Take the data from its first line. Print each line exactly until the line containing "You are a computer-use agent. Viewport: 1456px" has been printed too.
Segment Start: Given data
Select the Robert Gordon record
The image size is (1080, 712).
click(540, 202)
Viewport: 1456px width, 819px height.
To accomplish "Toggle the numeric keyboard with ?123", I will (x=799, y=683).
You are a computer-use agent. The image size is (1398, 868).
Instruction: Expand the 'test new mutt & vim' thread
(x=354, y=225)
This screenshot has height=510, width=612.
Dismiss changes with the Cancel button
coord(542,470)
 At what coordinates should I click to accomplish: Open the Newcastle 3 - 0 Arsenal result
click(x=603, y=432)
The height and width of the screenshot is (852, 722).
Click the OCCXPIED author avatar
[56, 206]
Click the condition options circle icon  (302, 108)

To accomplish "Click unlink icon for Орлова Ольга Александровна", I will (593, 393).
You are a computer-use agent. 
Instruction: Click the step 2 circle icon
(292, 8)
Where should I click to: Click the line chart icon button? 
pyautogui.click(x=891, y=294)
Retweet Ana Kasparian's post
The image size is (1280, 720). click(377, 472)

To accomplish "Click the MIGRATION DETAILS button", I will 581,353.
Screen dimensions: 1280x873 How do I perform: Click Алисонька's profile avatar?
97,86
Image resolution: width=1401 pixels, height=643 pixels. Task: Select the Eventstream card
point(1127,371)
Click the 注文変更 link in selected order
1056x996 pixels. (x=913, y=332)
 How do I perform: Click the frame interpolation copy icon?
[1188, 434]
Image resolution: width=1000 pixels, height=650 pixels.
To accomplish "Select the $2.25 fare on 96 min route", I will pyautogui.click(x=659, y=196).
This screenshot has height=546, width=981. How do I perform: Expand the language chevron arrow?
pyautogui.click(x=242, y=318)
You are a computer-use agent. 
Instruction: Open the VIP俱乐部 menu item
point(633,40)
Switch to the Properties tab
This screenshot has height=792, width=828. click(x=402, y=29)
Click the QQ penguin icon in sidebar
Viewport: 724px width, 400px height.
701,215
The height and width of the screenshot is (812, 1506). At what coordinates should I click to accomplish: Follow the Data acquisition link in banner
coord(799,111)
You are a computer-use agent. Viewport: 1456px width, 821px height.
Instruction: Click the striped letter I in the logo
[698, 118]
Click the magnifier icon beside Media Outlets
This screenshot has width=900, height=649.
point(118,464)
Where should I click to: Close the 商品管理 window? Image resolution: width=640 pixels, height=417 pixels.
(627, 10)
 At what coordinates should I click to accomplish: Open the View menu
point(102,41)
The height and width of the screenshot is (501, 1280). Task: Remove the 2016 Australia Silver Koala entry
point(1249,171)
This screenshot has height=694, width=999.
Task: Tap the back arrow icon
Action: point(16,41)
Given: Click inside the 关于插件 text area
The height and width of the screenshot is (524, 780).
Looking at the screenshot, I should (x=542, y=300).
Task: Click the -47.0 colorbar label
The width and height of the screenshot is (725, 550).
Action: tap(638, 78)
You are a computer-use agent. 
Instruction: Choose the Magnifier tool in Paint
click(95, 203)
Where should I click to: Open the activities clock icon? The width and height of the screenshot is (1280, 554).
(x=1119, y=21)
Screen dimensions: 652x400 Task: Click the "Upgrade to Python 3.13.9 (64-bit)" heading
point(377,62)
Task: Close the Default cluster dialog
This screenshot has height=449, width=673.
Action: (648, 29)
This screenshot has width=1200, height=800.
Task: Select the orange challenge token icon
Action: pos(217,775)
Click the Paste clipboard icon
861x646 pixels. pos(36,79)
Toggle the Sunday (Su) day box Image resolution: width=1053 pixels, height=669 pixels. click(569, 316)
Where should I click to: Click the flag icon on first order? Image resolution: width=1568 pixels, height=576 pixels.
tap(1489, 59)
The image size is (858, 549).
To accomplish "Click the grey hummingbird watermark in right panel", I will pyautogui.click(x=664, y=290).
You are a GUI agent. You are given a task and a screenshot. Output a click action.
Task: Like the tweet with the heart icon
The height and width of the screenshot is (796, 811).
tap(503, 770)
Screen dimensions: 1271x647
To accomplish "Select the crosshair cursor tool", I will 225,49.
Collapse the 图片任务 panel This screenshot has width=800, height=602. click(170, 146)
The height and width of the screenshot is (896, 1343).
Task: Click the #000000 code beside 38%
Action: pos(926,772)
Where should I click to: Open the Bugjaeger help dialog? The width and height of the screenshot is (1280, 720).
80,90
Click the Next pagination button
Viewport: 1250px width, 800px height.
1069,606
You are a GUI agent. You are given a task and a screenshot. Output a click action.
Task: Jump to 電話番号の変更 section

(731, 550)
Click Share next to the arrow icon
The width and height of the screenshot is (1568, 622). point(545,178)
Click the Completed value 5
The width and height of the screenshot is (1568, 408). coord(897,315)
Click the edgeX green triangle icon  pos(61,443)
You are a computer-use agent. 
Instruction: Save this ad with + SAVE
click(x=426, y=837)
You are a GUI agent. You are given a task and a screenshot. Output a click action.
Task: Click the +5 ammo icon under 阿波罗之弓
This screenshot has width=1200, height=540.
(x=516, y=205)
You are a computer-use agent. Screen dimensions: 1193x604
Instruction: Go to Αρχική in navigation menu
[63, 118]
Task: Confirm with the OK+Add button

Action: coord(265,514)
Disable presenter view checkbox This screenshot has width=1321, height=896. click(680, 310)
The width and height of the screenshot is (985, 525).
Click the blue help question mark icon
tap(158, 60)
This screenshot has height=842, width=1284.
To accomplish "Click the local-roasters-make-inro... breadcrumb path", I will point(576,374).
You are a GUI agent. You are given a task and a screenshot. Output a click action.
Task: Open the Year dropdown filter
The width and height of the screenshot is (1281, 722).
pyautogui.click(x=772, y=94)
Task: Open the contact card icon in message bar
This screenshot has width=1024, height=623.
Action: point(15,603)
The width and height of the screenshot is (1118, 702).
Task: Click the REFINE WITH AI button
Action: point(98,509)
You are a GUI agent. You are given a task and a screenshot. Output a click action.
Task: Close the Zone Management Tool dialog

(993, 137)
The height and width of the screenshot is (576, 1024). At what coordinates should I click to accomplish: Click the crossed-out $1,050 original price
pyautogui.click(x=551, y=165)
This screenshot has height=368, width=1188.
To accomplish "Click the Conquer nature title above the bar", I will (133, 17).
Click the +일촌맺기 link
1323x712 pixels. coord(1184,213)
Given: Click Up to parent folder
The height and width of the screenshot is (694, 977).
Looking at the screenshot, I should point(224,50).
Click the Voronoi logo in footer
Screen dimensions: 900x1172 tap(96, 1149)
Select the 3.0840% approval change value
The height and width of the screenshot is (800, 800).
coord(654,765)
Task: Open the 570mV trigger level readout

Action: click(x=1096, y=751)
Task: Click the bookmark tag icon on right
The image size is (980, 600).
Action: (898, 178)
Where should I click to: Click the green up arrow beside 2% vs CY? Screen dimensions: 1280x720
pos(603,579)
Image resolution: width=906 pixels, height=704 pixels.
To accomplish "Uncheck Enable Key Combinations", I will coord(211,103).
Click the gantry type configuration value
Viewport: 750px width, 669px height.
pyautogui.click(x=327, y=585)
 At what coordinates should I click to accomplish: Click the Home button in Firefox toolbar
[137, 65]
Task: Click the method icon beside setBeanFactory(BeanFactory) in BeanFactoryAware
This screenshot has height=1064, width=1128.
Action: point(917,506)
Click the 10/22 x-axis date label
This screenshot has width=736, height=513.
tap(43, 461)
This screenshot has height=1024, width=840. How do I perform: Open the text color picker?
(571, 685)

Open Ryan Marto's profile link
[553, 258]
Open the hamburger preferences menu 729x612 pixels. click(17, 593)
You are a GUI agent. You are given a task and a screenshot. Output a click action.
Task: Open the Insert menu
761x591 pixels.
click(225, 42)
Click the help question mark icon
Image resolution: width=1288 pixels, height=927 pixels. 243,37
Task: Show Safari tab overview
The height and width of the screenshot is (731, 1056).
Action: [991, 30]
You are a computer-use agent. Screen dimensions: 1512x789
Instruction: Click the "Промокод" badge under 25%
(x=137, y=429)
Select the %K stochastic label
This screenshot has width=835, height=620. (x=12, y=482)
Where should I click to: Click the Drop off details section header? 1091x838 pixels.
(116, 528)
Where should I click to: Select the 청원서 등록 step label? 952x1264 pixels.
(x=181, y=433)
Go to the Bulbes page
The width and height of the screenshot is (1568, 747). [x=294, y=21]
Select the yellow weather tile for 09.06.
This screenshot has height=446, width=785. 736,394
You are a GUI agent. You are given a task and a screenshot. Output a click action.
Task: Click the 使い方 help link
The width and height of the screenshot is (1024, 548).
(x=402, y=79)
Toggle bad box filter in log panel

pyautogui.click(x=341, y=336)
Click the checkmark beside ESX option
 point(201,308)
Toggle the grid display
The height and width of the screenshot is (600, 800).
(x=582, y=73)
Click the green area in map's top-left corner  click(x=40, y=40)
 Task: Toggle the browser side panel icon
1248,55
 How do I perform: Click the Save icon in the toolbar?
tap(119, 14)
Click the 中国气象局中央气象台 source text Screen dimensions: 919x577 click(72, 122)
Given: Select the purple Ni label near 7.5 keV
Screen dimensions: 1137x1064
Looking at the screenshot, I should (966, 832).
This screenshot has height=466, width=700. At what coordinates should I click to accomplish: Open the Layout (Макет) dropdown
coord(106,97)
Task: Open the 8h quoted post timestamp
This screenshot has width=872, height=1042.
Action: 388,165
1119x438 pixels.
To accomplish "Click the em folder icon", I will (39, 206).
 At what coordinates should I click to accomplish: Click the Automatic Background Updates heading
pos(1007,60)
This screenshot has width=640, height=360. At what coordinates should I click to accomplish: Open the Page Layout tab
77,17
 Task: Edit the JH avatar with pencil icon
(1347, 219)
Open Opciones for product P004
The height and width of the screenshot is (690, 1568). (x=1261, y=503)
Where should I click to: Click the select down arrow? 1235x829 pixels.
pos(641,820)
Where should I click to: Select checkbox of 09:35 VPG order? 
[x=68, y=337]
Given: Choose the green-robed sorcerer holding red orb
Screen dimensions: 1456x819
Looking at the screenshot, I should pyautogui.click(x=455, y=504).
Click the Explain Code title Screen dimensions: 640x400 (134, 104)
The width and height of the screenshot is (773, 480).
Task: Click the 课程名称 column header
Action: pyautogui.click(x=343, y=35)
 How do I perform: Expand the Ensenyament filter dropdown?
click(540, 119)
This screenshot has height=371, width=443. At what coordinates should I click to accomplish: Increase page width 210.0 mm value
Segment End: Given data
# [Task answer]
Select the Robert Gordon record
The image size is (1080, 712).
click(540, 202)
Viewport: 1456px width, 819px height.
To accomplish "Toggle the numeric keyboard with ?123", I will (x=799, y=683).
You are a computer-use agent. The image size is (1398, 868).
Instruction: Expand the 'test new mutt & vim' thread
(x=354, y=225)
This screenshot has height=510, width=612.
Dismiss changes with the Cancel button
coord(542,470)
 At what coordinates should I click to accomplish: Open the Newcastle 3 - 0 Arsenal result
click(x=603, y=432)
The height and width of the screenshot is (852, 722).
Click the OCCXPIED author avatar
[56, 206]
Click the condition options circle icon  (302, 108)

To accomplish "Click unlink icon for Орлова Ольга Александровна", I will (593, 393).
You are a computer-use agent. 
Instruction: Click the step 2 circle icon
(292, 8)
Where should I click to: Click the line chart icon button? 
pyautogui.click(x=891, y=294)
Retweet Ana Kasparian's post
The image size is (1280, 720). click(377, 472)

To accomplish "Click the MIGRATION DETAILS button", I will 581,353.
Screen dimensions: 1280x873 How do I perform: Click Алисонька's profile avatar?
97,86
Image resolution: width=1401 pixels, height=643 pixels. Task: Select the Eventstream card
point(1127,371)
Click the 注文変更 link in selected order
1056x996 pixels. (x=913, y=332)
 How do I perform: Click the frame interpolation copy icon?
[1188, 434]
Image resolution: width=1000 pixels, height=650 pixels.
To accomplish "Select the $2.25 fare on 96 min route", I will pyautogui.click(x=659, y=196).
This screenshot has height=546, width=981. How do I perform: Expand the language chevron arrow?
pyautogui.click(x=242, y=318)
You are a computer-use agent. 
Instruction: Open the VIP俱乐部 menu item
point(633,40)
Switch to the Properties tab
This screenshot has height=792, width=828. click(x=402, y=29)
Click the QQ penguin icon in sidebar
Viewport: 724px width, 400px height.
701,215
The height and width of the screenshot is (812, 1506). At what coordinates should I click to accomplish: Follow the Data acquisition link in banner
coord(799,111)
You are a computer-use agent. Viewport: 1456px width, 821px height.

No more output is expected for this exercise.